Cominciamo dal buon senso e consideriamo l’atteggiamento del governo in questo periodo. Fughe di notizie allarmanti prima degli annunci ufficiali, stanziamento di fondi ai comuni che altro non sono che anticipazioni, difficoltà a mettere in sicurezza gli operatori sanitari, cinque versioni diverse di autocertificazione per gli spostamenti, inconsistenza dell’azione di governo sul versante dell’Unione europea, lo sportello dell’INPS che non funzione, la modulistica INPS che non è stata rinnovata rispetto a quella esistente con difficoltà enorme per chiedere le provvidenze previste, i tribunali che non rispondono anche se, pur bloccate le attività esterne, il personale dovrebbe esserci e lavorare, incertezze e incompetenze ai massimi livelli nella gestione della scuola, inadeguatezza della protezione civile a questo tipo di minaccia, messaggi contrastanti tra le fonti pubbliche di informazione, sospensione delle garanzie costituzionali, tentativi di sfruttare la situazione per pubblicità politica … e l’elenco potrebbe continuare. Senza contare i tagli al reparto sanità dei governi degli ultimi dieci anni.

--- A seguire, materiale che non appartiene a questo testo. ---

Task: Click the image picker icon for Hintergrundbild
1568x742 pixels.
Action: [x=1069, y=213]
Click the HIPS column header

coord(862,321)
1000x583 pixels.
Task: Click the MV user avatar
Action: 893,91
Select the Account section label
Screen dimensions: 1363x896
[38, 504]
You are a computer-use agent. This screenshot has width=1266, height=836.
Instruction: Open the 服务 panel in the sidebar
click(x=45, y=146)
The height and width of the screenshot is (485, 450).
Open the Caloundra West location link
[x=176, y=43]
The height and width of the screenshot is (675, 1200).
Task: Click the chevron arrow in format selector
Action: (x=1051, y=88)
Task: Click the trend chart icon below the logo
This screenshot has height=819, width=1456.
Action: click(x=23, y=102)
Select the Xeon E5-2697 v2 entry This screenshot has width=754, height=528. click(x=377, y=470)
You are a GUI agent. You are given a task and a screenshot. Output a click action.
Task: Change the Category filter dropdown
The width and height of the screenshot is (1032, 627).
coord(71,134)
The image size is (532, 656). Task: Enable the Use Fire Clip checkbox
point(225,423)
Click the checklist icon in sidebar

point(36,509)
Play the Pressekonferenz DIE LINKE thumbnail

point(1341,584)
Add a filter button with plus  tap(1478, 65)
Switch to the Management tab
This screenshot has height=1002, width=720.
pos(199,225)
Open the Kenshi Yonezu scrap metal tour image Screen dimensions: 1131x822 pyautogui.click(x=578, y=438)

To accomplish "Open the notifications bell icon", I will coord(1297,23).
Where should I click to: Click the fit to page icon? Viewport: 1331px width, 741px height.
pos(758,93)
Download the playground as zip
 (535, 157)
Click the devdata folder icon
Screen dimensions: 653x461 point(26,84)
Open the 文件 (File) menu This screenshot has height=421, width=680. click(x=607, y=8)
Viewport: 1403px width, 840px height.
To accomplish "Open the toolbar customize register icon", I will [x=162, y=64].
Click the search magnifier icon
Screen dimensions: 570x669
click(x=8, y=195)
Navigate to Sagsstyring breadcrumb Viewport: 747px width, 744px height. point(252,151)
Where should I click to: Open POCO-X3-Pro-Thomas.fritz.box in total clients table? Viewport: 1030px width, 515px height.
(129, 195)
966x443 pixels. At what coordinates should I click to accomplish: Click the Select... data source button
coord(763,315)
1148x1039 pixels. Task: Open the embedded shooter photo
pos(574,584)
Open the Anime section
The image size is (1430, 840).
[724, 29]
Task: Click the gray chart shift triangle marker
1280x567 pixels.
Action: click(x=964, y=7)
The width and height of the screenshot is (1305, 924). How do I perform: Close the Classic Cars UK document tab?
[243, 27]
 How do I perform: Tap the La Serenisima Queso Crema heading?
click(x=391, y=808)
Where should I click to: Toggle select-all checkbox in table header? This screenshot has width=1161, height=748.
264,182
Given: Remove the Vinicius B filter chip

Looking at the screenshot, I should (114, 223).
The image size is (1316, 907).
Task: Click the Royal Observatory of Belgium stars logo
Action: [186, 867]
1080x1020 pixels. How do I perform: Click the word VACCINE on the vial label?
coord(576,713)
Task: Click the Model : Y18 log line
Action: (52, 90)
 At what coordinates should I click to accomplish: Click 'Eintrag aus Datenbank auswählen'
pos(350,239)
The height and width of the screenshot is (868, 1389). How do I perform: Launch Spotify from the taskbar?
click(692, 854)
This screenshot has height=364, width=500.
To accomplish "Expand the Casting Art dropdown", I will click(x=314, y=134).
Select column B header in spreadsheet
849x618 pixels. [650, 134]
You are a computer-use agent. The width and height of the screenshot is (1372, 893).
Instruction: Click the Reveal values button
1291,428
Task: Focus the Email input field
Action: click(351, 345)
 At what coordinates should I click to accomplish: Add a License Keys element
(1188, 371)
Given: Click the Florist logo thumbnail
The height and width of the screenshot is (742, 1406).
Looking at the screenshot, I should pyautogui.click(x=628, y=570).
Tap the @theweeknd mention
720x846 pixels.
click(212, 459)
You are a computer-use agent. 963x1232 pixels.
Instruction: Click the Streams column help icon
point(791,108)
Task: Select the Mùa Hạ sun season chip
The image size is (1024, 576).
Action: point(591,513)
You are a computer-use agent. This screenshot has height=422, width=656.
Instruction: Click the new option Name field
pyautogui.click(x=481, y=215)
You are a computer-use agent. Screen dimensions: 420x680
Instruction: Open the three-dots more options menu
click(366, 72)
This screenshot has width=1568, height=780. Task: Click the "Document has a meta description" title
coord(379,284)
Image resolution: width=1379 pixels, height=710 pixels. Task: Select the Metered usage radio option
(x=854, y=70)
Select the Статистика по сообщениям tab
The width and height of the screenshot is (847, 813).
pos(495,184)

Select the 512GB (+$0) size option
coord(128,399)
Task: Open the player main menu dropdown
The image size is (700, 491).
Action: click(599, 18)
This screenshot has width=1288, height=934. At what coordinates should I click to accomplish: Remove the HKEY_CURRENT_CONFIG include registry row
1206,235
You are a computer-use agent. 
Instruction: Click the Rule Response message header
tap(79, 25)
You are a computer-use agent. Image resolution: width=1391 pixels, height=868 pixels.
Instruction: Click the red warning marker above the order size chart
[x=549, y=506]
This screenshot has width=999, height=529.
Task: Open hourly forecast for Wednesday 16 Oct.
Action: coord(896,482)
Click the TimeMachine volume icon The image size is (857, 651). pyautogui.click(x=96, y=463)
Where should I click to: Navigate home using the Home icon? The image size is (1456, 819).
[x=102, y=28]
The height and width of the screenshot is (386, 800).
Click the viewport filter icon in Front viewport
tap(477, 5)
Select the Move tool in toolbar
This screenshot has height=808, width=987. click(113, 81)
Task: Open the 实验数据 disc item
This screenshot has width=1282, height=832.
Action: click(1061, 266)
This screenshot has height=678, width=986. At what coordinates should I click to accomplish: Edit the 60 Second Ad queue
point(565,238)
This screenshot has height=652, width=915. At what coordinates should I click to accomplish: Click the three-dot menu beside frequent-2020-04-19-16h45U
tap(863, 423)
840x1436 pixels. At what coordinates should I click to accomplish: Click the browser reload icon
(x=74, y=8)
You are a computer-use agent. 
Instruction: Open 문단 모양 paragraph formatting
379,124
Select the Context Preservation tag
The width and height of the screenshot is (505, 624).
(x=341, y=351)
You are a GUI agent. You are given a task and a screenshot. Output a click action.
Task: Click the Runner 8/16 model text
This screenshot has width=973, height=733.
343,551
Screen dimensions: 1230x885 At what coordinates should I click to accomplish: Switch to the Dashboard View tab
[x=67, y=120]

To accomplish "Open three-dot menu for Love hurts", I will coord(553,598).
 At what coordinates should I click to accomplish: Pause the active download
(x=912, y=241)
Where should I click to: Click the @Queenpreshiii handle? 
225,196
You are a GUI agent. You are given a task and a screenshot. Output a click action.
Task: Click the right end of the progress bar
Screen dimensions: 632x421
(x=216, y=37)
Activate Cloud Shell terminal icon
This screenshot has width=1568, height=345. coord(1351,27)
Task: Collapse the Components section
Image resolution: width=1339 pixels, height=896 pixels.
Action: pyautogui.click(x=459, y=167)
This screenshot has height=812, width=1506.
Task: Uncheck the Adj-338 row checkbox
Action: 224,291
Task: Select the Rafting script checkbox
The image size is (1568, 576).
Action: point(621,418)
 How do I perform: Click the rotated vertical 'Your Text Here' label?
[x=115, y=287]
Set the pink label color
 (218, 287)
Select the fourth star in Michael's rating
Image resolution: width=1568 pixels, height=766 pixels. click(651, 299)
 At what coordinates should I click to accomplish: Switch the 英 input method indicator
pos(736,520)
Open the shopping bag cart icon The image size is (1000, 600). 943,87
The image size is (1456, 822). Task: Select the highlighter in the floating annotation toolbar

Il buon senso vede che le principali risorse contro l’epidemia sono venute in sede locale e dalla spontanea mobilitazione delle forze sociali. Medici e infermieri che operano a proprio rischio, famiglie che si sono assunte molti oneri nelle difficoltà, sinergia tra pubblico e privato, contributi economici facoltosi, discreta operatività dei comuni. Quando si va sul piccolo, sul gestibile, sul partecipabile … allora si vedono risposte concrete, quando ci si allontana e ci si colloca al centro, ossia a distanza, si riscontra la confusione. E pensare che la presidenza del Consiglio ha oltre tremila dipendenti e che in questo periodo è stato nominato un Commissario straordinario e uno stuolo di consiglieri ma la burocrazie e l’incrostazione dei percorsi hanno ancora la meglio. Gli aiuti tardano a venire, non si sa ancora come finanziarli, l’accesso agli stessi è complicato, si parla di una cassa integrazione europea che nessuno sa cosa sia. Con ciò non si vuole difendere il sistema attuale della sanità regionale che, come testimoniano i conti drammaticamente in rosso di alcune regioni, non sempre dà buon esempio. Ma il ritorno al centralismo no.
La Dottrina sociale della Chiesa è per una risposta al problema della sanità coordinata ma articolata, come ad ogni altro problema sociale. Coordinata rispetto al bene comune, articolata perché la giustizia consiste nel dare a ciascuno il suo, sia in termini di benefici ottenuti sia in termini di possibilità di operare e partecipare. Il bene comune è articolato a diversi livelli e non si dà solo al livello statale. Ciò esige che anche gli attori e le regole si collochino a diversi livelli di assunzione di responsabilità morale prima che civica. Lo Stato centralista è deresponsabilizzante. Anche una regione lo può diventare, ma se l’articolazione sussidiaria viene impostata bene e se la responsabilità è distribuita le cose vanno meglio.
Possiamo tornare ora alle tre motivazioni principali di chi vorrebbe restituire la sanità completamente allo Stato. La prima era: le regioni non sono esenti da abusi ed errori: è vero, ma questo avviene quando esse copiano il centralismo statale e lo ripropongono sul territorio. La soluzione allora non è di tornare al centralismo statale ma di articolare ulteriormente le competenze sul territorio. La seconda era: c’è una esigenza di uguaglianza su tutto il territorio nazionale: ma l’uguaglianza non è la giustizia. Certamente la dignità delle persone è uguale e esiste qualcosa di dovuto all’uomo in quanto uomo come dice la Centesimus annus, ma la giustizia, che pure tiene conto di questo, consiste nel dare a ciascuno il suo, contrariamenteo all’egualitarismo, il che chiama in causa la responsabilità e la responsabilità non è uguale in tutti. La terza dice: quando sorgono delle emergenze occorre coordinare le risposte. Ma il coordinamento delle risposte è una cosa e la loro esecuzione responsabile è un’altra. Magari ci fosse chi coordina e chi fa, spesso purtroppo chi coordina anche fa. Pensare di accentrare il coordinamento e anche l’esecuzione non è cosa buona.